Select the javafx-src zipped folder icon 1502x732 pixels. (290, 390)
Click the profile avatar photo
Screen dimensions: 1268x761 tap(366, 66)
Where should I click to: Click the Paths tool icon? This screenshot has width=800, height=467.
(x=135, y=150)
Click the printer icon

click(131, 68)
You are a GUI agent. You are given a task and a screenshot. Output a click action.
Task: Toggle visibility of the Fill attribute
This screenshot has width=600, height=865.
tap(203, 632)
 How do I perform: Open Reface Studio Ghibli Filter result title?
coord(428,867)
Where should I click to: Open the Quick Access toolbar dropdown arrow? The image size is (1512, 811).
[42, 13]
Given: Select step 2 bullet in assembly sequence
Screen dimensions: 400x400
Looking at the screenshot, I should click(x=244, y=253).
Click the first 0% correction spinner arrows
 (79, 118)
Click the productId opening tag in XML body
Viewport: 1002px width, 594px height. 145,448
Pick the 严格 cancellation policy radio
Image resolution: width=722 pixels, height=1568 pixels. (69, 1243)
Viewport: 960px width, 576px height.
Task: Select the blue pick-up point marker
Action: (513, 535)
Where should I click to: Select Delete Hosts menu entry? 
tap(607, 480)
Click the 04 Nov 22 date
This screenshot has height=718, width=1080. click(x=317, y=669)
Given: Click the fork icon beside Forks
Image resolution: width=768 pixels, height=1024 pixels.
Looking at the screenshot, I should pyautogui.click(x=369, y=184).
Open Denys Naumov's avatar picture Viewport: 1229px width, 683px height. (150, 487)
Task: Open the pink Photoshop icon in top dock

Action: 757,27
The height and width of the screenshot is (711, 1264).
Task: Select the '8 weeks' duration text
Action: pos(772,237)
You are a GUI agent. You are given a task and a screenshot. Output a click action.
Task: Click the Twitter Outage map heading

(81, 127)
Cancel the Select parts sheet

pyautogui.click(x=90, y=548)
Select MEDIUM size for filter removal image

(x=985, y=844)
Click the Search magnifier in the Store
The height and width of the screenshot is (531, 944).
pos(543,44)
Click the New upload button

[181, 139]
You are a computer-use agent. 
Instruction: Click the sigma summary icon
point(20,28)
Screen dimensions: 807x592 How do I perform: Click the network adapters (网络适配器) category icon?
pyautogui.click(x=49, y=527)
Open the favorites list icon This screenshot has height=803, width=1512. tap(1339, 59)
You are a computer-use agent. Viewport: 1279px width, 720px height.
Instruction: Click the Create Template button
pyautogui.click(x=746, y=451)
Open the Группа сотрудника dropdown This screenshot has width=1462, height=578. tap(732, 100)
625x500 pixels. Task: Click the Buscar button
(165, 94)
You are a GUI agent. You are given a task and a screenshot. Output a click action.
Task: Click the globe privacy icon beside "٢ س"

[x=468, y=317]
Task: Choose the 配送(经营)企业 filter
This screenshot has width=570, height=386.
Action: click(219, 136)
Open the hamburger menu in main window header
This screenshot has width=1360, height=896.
┄┄┄┄┄┄┄┄┄┄┄┄┄┄┄┄┄┄┄┄
= What you have to do =
Looking at the entries above, how many lines contain the word "computer"? Answer with the number alone.

= Written answer =
2